この構成はエイリアンの科学者への弾圧をユダヤ人迫害に見立てた1980年代のテレビドラマ「V」の例もあるので、目新しいとは言えないし、これがテーマかと言えば、むしろエイリアンと地球人の相互理解と交流の方が中心になっていて、それならば、過去の映画にたくさんの例があるなと思うのだが、過去のSFの模倣に終わらせず、さまざまな要素を独自の物語の中に溶け込ませている点が良く、きっちりと作っている点に好感を持った。枝葉末節にオリジナルな部分は少ないにもかかわらず、全体としてはとてもオリジナリティーを感じる作品だ。
クライマックスに活躍するパワードスーツが超国家機関MNU(マルチ・ナショナル・ユナイテッド社)の傭兵から大量の銃弾を浴びせられて倒れるシーンは「ロボコップ」を思い起こさせ、実写のパワードスーツと言えば、「エイリアン2」のパワーローダーが嚆矢だよなと思っていたら、監督のニール・ブロムカンプはSF映画のファンであり、好きな映画の中にこうした作品も入っているそうだ。ついでに言えば、倒れたパワードスーツがプシューっと開き、中の人間が顔をのぞかせるシーンの呼吸は「パトレイバー」や「攻殻機動隊」など日本製のロボットアニメの数々を参考にしたのに違いない。監督自身は「攻殻機動隊」と「アップルシード」の影響を認めている。

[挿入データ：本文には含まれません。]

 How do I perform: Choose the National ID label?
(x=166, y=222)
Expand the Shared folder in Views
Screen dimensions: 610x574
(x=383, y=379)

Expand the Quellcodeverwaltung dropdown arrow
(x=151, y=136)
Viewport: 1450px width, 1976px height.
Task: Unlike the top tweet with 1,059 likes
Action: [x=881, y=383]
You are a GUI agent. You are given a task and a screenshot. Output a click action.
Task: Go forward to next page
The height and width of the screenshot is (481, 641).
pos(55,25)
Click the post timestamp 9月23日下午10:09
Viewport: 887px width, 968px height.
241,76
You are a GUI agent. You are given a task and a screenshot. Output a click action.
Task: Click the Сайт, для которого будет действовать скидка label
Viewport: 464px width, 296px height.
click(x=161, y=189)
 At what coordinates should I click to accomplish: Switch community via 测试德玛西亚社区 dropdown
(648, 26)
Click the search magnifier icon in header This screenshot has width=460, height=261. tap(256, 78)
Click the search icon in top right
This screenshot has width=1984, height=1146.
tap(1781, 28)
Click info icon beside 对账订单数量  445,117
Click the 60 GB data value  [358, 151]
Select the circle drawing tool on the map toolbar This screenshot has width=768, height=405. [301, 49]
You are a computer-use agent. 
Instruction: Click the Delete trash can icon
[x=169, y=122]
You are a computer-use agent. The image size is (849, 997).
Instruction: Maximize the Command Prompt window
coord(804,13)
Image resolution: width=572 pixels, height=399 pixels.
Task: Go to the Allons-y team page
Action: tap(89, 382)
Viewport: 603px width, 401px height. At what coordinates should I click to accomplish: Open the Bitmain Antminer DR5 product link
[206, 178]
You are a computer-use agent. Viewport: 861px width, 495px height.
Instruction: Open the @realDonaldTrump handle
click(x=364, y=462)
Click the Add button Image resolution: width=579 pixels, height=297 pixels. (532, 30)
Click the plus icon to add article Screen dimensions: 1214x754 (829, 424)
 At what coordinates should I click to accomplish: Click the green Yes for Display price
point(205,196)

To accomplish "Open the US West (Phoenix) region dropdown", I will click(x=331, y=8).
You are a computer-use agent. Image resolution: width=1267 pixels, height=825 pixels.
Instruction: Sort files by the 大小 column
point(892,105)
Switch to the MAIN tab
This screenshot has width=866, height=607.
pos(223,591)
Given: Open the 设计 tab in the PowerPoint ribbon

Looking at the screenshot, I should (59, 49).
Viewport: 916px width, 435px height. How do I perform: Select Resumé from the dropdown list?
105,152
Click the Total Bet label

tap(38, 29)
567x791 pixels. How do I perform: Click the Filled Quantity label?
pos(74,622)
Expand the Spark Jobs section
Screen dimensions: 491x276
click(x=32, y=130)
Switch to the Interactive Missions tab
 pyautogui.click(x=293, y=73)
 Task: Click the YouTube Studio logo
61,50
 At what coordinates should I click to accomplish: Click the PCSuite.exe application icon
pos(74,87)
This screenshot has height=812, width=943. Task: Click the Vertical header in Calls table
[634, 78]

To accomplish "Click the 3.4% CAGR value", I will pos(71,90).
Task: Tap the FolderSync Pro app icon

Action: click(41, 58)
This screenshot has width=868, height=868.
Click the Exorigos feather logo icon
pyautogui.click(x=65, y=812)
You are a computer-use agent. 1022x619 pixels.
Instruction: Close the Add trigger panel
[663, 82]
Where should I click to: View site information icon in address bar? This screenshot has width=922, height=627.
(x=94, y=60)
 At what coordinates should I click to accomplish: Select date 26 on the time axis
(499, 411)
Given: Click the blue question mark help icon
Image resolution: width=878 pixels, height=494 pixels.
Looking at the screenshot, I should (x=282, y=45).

そうした過去の映画のエッセンスを31歳のブロムカンプは血肉にしているのだろう。次作は大量のロボットが登場する映画ということを聞けば、架空のニュース映像で構成される序盤は「ブレア・ウィッチ・プロジェクト」や「クローバーフィールド HAKAISHA」などPOV(ポイント・オブ・ビュー)の映画ではなく、これまた「ロボコップ」の方が頭にあったのかもしれないなと思う。ヨハネスブルグ上空に浮かぶ巨大な宇宙船の光景はとてもシュールだ。そのシュールさ、日常の中の非日常にリアリティーを持たせるためのニュース映像の手法なのだろう。
エイリアンたちは強力な武器を持っているが、DNAが合致しないと動作しないため人間には操作できない。体の一部がエイリアン化したヴィカスにはそれが可能なため、ヴィカスを巡る争奪戦がメインプロットになる。争奪に加わるのは軍事企業の側面を持つMNUと、第9地区に住むナイジェリア人のギャングたち。恐ろしいことにヴィカス個人の命など何とも思ってない非情な連中である。スラム化した猥雑な第9地区を舞台に中盤からは三つどもえのアクションに次ぐアクションとなる。序盤がやや退屈なのは中盤以降の展開に説得力を持たせるタメの部分だからなのだろう。28年間、静止していた宇宙船がついに動き出すクライマックスとヴィカスの運命。さまざまな問題点を残したまま映画は終わり、続編に期待を抱かせる。
ブロムカンプの本当の評価も次作の出来がカギを握るだろうが、SF好きの監督が出て来たことはSFファンとしてはとても嬉しい。